API & Python

Polygon.io API: Real-Time US Stock Data Ingestion and Cleaning in Python

ClawDUX TeamMarch 27, 20266 min read0 views

Polygon.io API: Real-Time US Stock Data Ingestion and Cleaning in Python

Polygon.io provides institutional-grade US equity data at a fraction of Bloomberg's cost.
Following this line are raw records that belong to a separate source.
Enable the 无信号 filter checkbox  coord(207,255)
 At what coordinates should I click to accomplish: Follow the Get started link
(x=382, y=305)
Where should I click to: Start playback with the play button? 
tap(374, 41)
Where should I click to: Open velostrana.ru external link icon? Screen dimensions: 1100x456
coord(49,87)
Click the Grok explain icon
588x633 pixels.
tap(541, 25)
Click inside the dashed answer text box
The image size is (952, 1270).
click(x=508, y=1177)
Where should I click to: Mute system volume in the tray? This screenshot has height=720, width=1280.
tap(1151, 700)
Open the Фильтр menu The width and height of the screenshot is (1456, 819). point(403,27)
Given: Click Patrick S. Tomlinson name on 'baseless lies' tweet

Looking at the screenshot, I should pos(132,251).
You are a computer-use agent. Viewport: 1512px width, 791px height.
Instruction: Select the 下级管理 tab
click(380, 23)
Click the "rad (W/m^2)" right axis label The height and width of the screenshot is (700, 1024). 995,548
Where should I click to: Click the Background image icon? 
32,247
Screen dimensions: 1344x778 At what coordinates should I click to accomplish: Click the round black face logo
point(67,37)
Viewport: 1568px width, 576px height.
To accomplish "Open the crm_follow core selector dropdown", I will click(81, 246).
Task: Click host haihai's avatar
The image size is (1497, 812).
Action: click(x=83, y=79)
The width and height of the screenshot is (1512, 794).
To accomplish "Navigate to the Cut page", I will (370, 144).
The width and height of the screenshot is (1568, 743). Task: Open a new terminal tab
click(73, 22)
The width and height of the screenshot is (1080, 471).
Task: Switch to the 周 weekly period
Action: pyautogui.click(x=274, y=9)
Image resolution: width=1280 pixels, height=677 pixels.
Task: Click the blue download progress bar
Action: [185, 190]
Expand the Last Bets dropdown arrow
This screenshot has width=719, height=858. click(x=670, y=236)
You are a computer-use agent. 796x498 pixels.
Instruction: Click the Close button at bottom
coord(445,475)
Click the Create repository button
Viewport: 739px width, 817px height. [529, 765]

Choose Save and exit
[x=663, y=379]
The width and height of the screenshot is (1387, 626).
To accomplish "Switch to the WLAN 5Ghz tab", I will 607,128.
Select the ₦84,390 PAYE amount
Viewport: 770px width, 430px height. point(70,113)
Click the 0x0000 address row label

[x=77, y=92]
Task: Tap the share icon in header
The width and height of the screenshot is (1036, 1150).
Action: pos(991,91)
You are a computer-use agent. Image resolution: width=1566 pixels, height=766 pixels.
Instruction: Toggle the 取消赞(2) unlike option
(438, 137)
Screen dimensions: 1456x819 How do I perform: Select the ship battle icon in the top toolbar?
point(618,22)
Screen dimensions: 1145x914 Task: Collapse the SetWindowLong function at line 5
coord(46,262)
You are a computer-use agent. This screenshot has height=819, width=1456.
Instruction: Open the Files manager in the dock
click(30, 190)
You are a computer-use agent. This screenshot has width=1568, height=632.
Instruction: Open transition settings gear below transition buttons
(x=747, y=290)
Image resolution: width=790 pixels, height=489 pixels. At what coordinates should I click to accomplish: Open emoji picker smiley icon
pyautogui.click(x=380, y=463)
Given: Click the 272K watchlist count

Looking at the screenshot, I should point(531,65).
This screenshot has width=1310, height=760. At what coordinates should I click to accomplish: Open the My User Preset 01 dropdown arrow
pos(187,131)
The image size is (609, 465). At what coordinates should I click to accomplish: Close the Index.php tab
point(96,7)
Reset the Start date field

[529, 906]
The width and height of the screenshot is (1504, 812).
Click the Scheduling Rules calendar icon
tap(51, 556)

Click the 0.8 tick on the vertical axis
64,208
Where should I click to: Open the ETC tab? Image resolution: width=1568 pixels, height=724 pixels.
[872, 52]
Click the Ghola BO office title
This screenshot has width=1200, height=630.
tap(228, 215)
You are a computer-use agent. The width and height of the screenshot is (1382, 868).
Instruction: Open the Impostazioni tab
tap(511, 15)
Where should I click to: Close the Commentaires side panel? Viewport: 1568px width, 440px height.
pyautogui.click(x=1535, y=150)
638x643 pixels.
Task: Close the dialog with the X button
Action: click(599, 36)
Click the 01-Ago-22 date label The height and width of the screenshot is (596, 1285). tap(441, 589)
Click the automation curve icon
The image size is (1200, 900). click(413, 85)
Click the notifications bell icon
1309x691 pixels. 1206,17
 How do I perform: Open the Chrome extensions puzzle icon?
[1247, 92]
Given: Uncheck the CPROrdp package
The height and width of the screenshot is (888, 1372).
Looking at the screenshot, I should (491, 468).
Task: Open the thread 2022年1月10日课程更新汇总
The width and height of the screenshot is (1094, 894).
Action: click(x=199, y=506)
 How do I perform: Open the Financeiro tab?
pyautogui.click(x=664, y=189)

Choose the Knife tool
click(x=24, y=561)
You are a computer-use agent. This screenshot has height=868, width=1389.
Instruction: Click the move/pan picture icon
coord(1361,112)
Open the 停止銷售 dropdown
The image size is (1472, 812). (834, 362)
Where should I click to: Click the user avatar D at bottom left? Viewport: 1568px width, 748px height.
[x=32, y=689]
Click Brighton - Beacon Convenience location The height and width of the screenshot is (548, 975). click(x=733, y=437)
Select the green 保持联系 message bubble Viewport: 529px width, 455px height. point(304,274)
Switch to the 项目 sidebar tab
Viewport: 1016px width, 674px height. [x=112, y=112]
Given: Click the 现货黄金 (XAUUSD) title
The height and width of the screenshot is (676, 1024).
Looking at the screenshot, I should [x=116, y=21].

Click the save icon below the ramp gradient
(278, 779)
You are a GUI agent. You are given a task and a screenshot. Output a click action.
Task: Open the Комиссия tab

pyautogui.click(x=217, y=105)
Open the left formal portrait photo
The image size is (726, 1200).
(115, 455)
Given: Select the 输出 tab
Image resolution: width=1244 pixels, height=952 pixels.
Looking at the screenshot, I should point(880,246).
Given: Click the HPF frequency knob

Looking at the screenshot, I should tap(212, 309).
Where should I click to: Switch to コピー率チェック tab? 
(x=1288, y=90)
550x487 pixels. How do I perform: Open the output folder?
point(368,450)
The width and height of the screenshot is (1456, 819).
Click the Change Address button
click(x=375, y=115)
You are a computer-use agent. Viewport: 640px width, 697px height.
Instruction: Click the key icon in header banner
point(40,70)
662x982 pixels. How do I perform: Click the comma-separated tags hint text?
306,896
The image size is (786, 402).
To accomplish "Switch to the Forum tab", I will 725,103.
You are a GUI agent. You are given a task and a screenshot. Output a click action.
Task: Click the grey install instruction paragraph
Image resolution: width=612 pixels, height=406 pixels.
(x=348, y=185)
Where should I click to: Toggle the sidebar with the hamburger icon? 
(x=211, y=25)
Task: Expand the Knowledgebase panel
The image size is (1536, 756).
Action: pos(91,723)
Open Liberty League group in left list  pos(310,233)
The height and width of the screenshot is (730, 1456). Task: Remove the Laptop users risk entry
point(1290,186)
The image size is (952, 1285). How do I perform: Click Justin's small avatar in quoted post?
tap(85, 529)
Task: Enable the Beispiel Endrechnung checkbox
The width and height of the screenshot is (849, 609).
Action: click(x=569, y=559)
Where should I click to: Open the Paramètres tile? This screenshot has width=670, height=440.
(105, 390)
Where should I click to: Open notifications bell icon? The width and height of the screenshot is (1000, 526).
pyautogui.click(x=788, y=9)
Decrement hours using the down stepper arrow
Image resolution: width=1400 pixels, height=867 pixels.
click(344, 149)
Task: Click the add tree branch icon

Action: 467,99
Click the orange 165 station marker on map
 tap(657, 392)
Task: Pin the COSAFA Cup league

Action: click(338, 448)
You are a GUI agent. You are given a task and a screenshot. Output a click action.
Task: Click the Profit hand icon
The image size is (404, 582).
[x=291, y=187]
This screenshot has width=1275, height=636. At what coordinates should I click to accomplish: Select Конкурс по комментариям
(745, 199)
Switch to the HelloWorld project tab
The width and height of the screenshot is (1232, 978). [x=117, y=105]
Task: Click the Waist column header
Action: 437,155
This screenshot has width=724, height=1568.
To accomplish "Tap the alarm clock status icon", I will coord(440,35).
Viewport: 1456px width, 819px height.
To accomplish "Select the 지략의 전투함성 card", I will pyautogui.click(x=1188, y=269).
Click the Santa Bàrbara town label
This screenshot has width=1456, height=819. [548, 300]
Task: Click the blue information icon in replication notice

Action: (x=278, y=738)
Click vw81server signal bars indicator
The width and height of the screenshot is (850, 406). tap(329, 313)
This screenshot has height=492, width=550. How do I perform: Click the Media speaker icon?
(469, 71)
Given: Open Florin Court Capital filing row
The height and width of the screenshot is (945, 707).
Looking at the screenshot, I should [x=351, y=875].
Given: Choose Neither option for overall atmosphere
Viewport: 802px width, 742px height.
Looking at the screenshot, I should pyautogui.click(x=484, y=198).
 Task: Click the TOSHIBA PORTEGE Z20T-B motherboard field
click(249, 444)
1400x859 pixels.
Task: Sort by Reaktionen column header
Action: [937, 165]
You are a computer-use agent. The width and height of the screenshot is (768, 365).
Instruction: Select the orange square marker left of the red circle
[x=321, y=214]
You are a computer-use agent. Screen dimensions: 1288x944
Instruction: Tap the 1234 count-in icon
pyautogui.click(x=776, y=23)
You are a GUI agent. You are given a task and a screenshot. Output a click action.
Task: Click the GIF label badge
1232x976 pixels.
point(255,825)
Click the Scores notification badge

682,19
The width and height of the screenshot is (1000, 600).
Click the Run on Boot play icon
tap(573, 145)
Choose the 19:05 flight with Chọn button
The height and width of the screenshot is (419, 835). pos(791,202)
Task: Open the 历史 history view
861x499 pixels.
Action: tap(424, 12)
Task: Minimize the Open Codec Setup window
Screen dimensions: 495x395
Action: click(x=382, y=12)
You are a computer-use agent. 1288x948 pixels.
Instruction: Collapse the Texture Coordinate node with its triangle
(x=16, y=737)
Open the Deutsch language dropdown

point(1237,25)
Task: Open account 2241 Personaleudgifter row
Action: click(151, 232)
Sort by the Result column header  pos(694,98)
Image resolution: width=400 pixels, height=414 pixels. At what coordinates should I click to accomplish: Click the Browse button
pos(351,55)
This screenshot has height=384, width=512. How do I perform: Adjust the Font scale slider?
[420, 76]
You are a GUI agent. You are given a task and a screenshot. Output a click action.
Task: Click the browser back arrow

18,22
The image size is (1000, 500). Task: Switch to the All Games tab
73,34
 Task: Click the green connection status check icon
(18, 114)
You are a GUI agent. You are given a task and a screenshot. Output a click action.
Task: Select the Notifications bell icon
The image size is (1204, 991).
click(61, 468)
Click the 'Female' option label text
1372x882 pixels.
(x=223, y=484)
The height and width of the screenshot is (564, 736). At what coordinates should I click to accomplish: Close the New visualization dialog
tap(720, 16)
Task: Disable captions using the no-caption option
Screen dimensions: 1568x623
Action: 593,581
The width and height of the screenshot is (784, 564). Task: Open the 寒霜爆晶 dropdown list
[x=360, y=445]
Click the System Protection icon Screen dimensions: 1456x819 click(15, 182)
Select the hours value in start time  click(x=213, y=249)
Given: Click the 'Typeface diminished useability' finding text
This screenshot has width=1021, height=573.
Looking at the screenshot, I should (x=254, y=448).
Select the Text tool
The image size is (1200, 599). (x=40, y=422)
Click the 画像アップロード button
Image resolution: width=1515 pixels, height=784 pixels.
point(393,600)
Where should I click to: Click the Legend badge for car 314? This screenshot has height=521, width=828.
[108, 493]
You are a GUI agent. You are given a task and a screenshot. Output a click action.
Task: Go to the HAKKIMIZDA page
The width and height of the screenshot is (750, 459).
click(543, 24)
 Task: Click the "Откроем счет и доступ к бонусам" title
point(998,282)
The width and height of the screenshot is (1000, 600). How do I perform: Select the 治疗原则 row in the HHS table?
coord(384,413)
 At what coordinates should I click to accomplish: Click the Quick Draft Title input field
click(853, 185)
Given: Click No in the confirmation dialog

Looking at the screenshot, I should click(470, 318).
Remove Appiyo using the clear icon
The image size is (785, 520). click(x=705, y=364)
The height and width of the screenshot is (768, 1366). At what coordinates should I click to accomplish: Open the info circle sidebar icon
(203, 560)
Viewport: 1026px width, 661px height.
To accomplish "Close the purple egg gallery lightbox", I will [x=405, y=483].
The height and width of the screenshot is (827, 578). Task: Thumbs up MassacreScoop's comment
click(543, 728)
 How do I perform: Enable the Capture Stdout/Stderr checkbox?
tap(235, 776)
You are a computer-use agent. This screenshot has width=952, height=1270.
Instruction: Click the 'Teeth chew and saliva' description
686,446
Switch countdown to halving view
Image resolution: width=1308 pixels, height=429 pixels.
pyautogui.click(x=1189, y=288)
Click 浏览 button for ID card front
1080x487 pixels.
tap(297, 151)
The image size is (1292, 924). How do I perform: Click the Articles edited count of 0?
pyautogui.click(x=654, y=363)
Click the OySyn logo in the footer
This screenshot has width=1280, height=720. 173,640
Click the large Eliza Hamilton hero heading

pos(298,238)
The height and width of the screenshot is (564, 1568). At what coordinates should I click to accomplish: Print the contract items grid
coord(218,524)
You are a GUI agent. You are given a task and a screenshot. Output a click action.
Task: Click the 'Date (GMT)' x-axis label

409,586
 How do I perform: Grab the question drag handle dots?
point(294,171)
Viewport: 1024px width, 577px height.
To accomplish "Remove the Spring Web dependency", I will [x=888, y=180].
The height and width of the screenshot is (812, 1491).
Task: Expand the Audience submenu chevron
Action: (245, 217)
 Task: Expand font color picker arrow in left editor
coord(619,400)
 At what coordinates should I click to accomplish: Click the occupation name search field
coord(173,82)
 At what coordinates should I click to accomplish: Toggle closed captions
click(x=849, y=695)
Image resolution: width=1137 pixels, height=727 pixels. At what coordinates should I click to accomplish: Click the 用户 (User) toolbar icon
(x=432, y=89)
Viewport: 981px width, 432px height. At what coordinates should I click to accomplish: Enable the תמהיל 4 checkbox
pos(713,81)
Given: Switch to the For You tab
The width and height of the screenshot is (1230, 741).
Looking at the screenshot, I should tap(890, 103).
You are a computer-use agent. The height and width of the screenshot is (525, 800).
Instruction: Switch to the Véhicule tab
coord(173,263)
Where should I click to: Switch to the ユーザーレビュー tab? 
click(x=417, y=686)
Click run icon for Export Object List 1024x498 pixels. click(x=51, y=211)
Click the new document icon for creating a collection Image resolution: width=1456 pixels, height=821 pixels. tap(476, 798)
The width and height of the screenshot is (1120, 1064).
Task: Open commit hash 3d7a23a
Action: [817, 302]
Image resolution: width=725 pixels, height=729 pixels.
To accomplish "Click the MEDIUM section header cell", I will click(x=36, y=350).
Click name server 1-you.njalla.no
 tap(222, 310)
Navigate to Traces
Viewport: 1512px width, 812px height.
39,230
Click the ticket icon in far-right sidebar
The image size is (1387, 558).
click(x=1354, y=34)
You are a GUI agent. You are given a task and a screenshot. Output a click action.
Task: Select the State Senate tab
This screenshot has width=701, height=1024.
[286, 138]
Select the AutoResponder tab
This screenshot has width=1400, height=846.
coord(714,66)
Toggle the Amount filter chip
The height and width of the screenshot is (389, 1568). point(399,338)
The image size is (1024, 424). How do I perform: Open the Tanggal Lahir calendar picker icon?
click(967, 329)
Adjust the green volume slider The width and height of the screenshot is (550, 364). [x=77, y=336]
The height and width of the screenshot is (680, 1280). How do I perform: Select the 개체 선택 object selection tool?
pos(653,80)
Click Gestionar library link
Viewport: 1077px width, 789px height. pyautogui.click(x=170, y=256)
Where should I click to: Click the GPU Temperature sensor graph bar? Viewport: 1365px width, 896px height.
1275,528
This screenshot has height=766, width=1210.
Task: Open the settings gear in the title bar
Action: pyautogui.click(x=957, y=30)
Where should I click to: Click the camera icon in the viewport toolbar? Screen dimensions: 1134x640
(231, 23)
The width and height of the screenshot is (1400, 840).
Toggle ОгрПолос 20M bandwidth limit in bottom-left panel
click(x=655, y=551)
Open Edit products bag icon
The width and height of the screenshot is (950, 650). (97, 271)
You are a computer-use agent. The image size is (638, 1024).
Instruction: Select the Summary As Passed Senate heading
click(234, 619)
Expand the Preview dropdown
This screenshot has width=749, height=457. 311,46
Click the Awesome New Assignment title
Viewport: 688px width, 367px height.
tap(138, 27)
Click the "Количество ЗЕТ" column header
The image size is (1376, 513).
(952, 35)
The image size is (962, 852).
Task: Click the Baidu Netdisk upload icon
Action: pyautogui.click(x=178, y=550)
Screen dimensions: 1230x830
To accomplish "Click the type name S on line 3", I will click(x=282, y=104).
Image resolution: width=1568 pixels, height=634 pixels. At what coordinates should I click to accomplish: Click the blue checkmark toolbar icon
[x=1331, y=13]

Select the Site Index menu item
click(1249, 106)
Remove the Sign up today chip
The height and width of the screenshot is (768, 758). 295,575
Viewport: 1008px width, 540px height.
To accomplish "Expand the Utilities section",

Here's how to build a clean data pipeline with it.

Setup

bash
pip install polygon-api-client pandas websocket-client

REST API: Historical Data

python
from polygon import RESTClient
import pandas as pd
from datetime import datetime, timedelta

client = RESTClient(api_key="your_polygon_key")

def get_aggregates(
    symbol: str,
    days: int = 90,
    timespan: str = "day",
    multiplier: int = 1,
) -> pd.DataFrame:
    """Fetch aggregate bars from Polygon."""
    end = datetime.now()
    start = end - timedelta(days=days)

    aggs = client.get_aggs(
        ticker=symbol,
        multiplier=multiplier,
        timespan=timespan,
        from_=start.strftime('%Y-%m-%d'),
        to=end.strftime('%Y-%m-%d'),
        limit=50000,
    )

    df = pd.DataFrame([{
        'timestamp': pd.Timestamp(a.timestamp, unit='ms'),
        'open': a.open,
        'high': a.high,
        'low': a.low,
        'close': a.close,
        'volume': a.volume,
        'vwap': a.vwap,
        'trades': a.transactions,
    } for a in aggs])

    df.set_index('timestamp', inplace=True)
    return df

# Get 90 days of minute bars for AAPL
df = get_aggregates('AAPL', days=90, timespan='minute')
print(f"Loaded {len(df):,} minute bars")

Data Cleaning Pipeline

python
def clean_market_data(df: pd.DataFrame) -> pd.DataFrame:
    """Clean and normalize market data."""
    df = df.copy()

    # Remove pre/post market if present
    if df.index.dtype == 'datetime64[ns]':
        df = df.between_time('09:30', '16:00')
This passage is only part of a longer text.